Pour la toute première fois, des scientifiques rétablissent des fonctions cellulaires de cerveaux morts
Dans une étude révolutionnaire, des chercheurs ont réussi à rétablir certaines fonctions cérébrales chez des porcs jusqu’à 4 heures après leur mort. À l’aide d’un système permettant de pomper des produits chimiques dans le système circulatoire du cerveau, l’équipe a non seulement empêché la mort cellulaire, mais a aussi rétabli certaines fonctions comme l’activité synaptique. Cette découverte stupéfiante soulève des questions éthiques et pourrait susciter un nouveau débat sur la définition même de la mort.
Le consensus général est que lorsque le cerveau est privé d’oxygène, les neurones meurent en quelques minutes. Mais les chercheurs ont rapporté qu’ils ont réussi à réduire la mort cellulaire, même plusieurs heures après cette dernière, ainsi que de restaurer certaines fonctions cellulaires. Les tissus ont réagi aux médicaments administrés pour provoquer une réaction, certains processus métaboliques sont revenus et les synapses ont même recommencé à s’activer spontanément.
Il est important de noter que l’équipe n’a pas observé le type d’activité cérébrale globale qui constituerait une conscience ou une prise de conscience, mais les chercheurs se sont préparés à cette possibilité.
Selon les chercheurs :
Dans l’éventualité où cela se produirait, nous étions prêts à mettre en œuvre rapidement des contre-mesures, y compris, mais sans s’y limiter, la réduction de la température du cerveau afin de diminuer l’activité métabolique, et/ou l’administration d’agents anesthésiques généraux.
La technologie derrière cet exploit incroyable est un système appelé BrainEx, qui pompe un fluide spécialement conçu dans le système circulatoire du cerveau à la température du corps.
Image d’entête : angiographie (imagerie médicale des vaisseaux sanguins) d’un cerveau perfusé par le système BrainEx, dont vous pouvez découvrir le schéma “simplifié” ci-dessous. (Vrselja et coll./ Nature)
L’équipe l’a testé sur les cerveaux de 32 porcs, qui provenaient d’installations de transformation des aliments qui les aurait habituellement jetés. Ces cerveaux ont été enlevés des crânes et reliés au système BrainEx 4 heures après la mort. Ils ont réussi à faire fonctionner le système pendant 6 heures d’affilée, donc 10 heures après la mort.
Bien que cela ressemble au genre de synopsis d’un film de zombies, les chercheurs n’essaient pas vraiment de ramener des morts à la vie. Leur objectif est plutôt d’aider les cerveaux à récupérer après des blessures traumatiques telles que des accidents vasculaires cérébraux (AVC) ou de préserver les cerveaux morts plus longtemps afin que les scientifiques aient le temps de les étudier plus précisément.

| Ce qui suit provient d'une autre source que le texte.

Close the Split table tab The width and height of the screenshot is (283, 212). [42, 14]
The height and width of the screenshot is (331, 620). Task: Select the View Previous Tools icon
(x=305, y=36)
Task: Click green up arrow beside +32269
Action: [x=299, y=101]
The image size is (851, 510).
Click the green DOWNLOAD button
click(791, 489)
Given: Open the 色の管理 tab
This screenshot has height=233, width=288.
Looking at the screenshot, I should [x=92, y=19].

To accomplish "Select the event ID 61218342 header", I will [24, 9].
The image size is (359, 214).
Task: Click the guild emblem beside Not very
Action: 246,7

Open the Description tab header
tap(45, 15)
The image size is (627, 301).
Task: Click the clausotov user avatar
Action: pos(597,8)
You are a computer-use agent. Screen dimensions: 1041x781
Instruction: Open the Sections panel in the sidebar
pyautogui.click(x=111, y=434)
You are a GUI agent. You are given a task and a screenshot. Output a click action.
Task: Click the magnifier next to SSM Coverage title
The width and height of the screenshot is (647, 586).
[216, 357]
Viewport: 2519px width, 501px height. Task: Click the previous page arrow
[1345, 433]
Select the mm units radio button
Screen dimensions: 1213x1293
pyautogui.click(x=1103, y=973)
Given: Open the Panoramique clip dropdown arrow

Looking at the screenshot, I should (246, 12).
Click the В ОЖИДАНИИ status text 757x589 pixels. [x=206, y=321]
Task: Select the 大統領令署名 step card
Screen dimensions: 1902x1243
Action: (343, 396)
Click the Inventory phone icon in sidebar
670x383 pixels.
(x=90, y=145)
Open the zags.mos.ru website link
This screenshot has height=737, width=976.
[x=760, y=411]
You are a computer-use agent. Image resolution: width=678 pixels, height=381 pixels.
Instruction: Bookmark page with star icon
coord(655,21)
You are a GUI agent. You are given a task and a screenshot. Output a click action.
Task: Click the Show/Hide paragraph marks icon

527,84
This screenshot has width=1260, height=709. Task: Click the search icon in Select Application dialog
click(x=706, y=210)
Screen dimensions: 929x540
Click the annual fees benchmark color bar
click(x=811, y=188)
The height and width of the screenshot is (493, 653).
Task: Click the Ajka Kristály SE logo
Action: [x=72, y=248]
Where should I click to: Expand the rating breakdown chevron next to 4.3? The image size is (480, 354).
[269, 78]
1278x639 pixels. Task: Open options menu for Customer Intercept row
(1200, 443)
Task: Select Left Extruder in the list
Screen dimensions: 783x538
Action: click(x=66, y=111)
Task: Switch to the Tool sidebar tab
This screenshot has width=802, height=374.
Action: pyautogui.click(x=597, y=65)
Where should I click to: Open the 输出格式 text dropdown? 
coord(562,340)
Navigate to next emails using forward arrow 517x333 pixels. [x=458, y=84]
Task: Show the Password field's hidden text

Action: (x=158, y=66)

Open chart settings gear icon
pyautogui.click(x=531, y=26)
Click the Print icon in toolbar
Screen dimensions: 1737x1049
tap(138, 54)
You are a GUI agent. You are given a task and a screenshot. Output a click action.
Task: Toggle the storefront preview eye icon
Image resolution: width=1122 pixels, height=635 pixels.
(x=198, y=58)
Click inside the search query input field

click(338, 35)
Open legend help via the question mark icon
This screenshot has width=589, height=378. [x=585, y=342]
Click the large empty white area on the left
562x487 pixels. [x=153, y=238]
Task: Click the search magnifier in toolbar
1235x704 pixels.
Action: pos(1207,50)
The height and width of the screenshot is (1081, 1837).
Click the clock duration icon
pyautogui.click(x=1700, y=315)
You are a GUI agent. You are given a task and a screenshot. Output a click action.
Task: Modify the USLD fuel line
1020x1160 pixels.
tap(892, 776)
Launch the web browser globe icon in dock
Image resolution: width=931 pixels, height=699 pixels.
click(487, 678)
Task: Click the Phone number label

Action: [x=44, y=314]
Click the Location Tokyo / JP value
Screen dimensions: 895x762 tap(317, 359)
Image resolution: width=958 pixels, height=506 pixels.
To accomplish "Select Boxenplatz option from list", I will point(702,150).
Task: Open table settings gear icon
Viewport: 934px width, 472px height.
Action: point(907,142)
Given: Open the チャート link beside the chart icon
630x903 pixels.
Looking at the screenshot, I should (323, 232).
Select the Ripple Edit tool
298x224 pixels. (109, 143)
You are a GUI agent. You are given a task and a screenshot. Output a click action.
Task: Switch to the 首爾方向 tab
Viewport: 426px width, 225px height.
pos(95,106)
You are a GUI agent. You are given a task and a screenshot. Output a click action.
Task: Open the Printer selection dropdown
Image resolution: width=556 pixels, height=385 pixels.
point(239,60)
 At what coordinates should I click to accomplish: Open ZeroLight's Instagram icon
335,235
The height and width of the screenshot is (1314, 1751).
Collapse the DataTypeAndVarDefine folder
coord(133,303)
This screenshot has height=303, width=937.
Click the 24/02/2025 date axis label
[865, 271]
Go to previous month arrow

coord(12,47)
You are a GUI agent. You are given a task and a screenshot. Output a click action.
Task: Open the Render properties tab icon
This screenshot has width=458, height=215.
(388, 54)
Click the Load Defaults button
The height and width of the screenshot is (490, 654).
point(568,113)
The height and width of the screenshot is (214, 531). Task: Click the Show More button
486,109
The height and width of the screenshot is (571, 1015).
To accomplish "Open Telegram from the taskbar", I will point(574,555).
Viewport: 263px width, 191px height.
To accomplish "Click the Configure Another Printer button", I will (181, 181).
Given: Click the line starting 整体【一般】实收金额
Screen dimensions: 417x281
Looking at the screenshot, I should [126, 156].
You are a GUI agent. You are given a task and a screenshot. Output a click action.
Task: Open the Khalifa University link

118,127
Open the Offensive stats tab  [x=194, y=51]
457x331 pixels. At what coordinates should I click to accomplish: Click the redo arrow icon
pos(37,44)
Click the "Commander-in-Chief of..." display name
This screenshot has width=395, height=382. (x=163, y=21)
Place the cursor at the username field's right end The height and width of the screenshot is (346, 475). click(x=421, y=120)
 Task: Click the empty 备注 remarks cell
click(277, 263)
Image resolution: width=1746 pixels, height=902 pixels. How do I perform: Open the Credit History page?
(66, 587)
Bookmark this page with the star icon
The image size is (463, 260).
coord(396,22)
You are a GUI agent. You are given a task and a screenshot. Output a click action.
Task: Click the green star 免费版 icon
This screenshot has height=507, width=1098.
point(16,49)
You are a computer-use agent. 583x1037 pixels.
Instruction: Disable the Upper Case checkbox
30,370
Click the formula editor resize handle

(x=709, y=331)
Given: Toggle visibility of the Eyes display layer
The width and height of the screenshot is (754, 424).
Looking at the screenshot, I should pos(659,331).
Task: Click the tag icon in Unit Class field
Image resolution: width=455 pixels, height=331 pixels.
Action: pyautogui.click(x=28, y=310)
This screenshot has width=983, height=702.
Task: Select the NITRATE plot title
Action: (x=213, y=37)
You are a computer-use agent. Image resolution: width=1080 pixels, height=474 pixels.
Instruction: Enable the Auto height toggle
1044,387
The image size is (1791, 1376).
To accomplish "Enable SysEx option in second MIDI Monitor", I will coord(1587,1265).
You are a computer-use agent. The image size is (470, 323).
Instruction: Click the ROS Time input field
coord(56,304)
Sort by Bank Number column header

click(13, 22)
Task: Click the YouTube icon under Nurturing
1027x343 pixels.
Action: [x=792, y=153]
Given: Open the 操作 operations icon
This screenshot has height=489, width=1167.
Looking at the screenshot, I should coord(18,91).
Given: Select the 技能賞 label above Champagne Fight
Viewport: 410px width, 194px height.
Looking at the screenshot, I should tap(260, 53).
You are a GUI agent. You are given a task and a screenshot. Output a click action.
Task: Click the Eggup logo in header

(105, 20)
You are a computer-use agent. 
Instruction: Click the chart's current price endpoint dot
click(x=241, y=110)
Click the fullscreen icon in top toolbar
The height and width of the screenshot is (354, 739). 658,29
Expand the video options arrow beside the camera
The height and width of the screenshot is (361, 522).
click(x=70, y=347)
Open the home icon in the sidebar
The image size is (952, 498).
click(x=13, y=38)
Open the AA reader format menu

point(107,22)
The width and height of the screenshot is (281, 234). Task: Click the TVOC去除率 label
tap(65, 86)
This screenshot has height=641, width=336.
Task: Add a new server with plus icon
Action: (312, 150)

Selon Andrea Beckel-Mitchener, chef d’équipe de l’initiative BRAIN au National Institute of Mental Health (États-Unis) :
Cet axe de recherche pourrait mener à une toute nouvelle façon d’étudier le cerveau post-mortem. La nouvelle technologie offre des possibilités d’examiner les connexions et les fonctions complexes des cellules et des circuits qui sont perdues lorsque les spécimens sont conservés d’une autre manière. Il pourrait aussi stimuler la recherche pour développer des interventions qui favorisent la récupération du cerveau après une perte de débit sanguin cérébral, par exemple lors d’une crise cardiaque.
Mais bien sûr, cela soulève de nouvelles questions auxquelles il n’est pas facile de répondre. Déclarer une personne décédée légalement est déjà un problème complexe, mais cette nouvelle constatation pourrait le compliquer encore davantage. Si la réanimation d’un cerveau semble plus proche, même si elle n’est toujours pas viable, alors les proches de victime sous assistance respiratoire pourraient être plus réticents à décider de tout arrêter. Cela pourrait réduire une importante source de dons d’organes pour les transplantations, ce qui mettrait à rude épreuve une situation qui est déjà sous pression.
La principale conclusion de l’étude est que le cerveau pourrait être plus résistant aux dommages que ce que l’on pensait auparavant. C’est un domaine de recherche fascinant qui continuera sans aucun doute à repousser les frontières de ce qui sépare la vie et la mort.
L’étude publiée dans Nature : Restoration of brain circulation and cellular functions hours post-mortem et présentée sur le site de l’université de Yale : Scientists Restore Some Functions in a Pig’s Brain Hours After Death et sur le site du National Institute of Health : NIH BRAIN Initiative tool may transform how scientists study brain structure and function.